Con una extensión de 2.4 kilómetros, Red Bull Devotos de Monserrate será la carrera con la que Colombia espera entrar nuevamente a los World Guinness Records por ser el certamen de MTB Downhill más largo del mundo.

El sendero peatonal del mítico y emblemático cerro de Monserrate contará con múltiples curvas cerradas, varios peraltes, saltos y un descenso de más de 1.000 escalones, en los que se medirán 40 riders en dos categorías de los cuales solo 20 tendrán la oportunidad de disputar la final.

Ya están confirmados para participar los mejores riders del mundo entre los que destacan el checo Tomas Slavik, ganador en múltiples ocasiones de Red Bull Valparaíso Cerro Abajo en Chile, y el colombiano Marcelo Gutiérrez, ganador de la última versión del Downhill Urbano de Manizales.
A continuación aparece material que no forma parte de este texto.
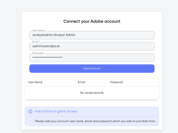The image size is (178, 133).
Task: Click the info circle icon
Action: 30,111
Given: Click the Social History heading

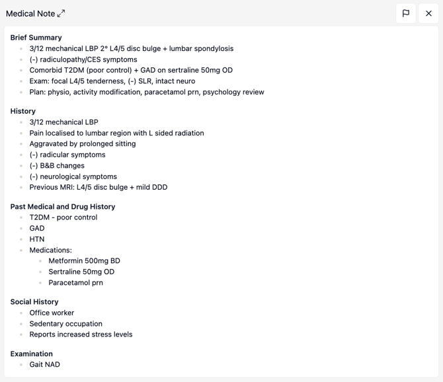Looking at the screenshot, I should coord(35,302).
Además, estarán otras figuras como Carson Storch de Estados Unidos,  Pedro Ferreira de Chile, Adrien Loron de Francia y otras nacionalidades como Ecuador, Brasil, México y España.

A participant competes in Red Bull Monserrate Devotees in Bogota, Colombia, on May 11, 2012.

Este año las figuras en la categoría Élite esperan parar los cronómetros cerca a los cuatro minutos de descenso y los asistentes podrán ver, de manera gratuita, los recorridos de los riders desde el parqueadero de Monserrate a partir de las 9:30 a.m. en las rondas clasificatorias.

Bootcamp Este año Red Bull Devotos de Monserrate contará con un bootcamp liderado por Marcelo Gutiérrez en el que los participantes de la categoría Open recibirán de primera mano un entrenamiento para enfrentarse a una de las carreras de MTB Downhill más exigentes del mundo.  38 personas se inscribieron, pero solo 10 se unirán a los profesionales el 16 de febrero en Bogotá.
Entre montañas Entre agosto y octubre del 2018, Red Bull de la mano de su atleta Marcelo Gutiérrez, transformaron cuatro trochas que ahora son pistas para practicar mountain bike downhill cerca a Manizales. Las zonas de La Florida y la Quebrada de Vélez fueron algunas de las escogidas por sus montañas inclinadas llenas de trochas y cafetales para llevar a cabo este trabajo que contó con la participación de un equipo de 22 personas y que respetó las normas de la IMBA (International Mountain Bike Assosiation) en las que además se conserva todo el paisaje natural.